*DOCUMENT SEGMENT*
*** Block opens ***
Model performance comparison between the proposed architecture and other popular algorithms for campus electric load forecasting. The data used for this comparison study are taken from Memorial University St. John’s Campus, along with metrological data of the city. A comparison is carried out with other deep learning techniques, which include a GRU-based RNN, an LSTM-based RNN, and a 1D CNN + encoder–decoder model without attention. The model shows a higher R² score and lower MAPE, MAE, and MSE.

This paper is divided into five sections. In Section 2, data are described (campus load information and metrological data), and the basic characteristics of the data are presented. In Section 3, the algorithms are discussed. In Section 4, the procedure and simulation results are discussed. Finally, Section 5 concludes the paper.

2. Data Description

2.1. Campus Load Information

Memorial University of Newfoundland (MUN) is located in St. John’s, Newfoundland and Labrador (NL). The average temperature of the city can range from 6 degrees Celsius to as high as 21 Degrees Celsius. Due to this harsh weather, the heating system represents a very significant portion of the total electric load. MUN employs hot water plants to fulfill its heating requirements. During the harsh weather of winter, the boilers operate at full capacity, while during summer, the load is decreased, and usually half of the boilers are used. The boilers use diesel to operate and can consume up to 70,000 barrels of oil annually to heat more than 50 buildings across the campus. The university uses two meters to monitor the electric load, and meters are used to log data every 15 min. We conduct our analysis using hourly data. Figure 1 is a line plot that shows the trend of electricity consumption for MUN St. John’s campus with a data resolution of 1 h.
*** Block closes ***
*GIVEN ENTRIES*
*** Block opens ***
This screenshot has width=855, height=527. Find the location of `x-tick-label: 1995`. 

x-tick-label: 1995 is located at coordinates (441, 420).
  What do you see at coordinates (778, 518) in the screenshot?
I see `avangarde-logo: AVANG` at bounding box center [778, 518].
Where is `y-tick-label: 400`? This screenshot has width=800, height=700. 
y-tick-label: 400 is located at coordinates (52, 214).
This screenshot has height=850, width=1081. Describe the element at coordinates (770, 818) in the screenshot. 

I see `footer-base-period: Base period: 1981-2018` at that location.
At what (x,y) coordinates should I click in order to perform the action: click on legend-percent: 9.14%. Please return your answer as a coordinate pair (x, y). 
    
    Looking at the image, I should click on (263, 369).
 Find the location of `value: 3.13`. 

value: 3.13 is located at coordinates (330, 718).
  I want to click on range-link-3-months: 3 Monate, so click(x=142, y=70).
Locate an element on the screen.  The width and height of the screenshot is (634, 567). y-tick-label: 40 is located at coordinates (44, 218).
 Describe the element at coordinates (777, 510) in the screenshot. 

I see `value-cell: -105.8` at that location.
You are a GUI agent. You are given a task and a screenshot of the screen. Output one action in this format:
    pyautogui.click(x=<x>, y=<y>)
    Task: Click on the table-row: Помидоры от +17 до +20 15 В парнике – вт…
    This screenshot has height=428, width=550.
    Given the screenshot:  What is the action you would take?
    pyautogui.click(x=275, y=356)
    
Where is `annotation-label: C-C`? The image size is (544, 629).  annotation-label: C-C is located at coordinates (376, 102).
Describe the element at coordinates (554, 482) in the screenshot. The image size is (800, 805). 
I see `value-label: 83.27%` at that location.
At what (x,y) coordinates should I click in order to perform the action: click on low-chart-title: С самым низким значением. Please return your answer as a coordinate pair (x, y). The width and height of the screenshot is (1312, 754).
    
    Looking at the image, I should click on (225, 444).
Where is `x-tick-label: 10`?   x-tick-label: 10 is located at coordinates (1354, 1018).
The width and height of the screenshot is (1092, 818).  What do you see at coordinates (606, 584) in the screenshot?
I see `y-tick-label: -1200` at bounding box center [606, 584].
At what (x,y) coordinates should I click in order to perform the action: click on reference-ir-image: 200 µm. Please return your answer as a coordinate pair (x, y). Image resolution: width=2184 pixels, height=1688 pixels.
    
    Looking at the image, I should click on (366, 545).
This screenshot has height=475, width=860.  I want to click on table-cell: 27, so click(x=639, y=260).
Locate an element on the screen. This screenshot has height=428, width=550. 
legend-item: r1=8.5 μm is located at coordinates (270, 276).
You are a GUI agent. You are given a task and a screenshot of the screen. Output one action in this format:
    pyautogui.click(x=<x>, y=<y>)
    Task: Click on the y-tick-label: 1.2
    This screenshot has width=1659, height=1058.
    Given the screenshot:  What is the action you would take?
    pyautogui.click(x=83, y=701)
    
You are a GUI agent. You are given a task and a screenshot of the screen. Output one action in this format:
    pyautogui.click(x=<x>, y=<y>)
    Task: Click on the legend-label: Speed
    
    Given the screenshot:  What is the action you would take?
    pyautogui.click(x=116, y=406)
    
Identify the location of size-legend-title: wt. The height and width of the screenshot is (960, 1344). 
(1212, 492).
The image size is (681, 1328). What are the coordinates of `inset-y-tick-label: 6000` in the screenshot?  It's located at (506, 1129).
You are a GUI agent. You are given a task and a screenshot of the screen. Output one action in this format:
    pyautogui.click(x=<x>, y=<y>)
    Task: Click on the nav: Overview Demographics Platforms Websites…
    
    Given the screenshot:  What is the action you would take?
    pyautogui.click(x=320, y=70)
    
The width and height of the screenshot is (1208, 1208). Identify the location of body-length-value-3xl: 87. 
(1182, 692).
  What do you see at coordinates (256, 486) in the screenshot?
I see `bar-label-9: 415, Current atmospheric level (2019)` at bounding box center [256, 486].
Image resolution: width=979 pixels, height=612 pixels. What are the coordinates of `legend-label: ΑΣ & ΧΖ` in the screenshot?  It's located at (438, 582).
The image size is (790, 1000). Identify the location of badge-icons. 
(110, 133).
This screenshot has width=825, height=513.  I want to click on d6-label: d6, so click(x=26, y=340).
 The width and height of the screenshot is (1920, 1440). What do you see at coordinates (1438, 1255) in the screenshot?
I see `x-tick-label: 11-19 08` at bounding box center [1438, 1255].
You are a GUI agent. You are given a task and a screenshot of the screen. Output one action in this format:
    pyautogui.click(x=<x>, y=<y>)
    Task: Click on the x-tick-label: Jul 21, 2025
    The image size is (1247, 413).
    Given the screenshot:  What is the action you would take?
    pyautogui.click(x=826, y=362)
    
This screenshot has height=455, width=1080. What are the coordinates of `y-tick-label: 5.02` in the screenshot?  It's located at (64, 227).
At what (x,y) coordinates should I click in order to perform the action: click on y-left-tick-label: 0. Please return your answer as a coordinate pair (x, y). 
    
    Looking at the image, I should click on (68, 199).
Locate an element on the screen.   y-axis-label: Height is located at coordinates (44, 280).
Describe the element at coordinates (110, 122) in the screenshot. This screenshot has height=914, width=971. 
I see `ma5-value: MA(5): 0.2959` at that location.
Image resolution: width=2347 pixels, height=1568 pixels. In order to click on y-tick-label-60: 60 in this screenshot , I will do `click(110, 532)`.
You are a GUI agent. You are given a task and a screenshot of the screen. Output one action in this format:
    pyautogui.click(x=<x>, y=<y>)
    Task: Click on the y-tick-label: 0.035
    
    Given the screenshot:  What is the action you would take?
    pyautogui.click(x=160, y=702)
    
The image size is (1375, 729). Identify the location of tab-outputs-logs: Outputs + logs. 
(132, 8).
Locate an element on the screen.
*** Block closes ***
In the campus load forecasting text, render "MUN employs hot water plants to fulfill its heating requirements." in Spanish. Work only from the campus load forecasting text.

*RESPONSE*
La MUN emplea plantas de agua caliente para satisfacer sus necesidades de calefacción.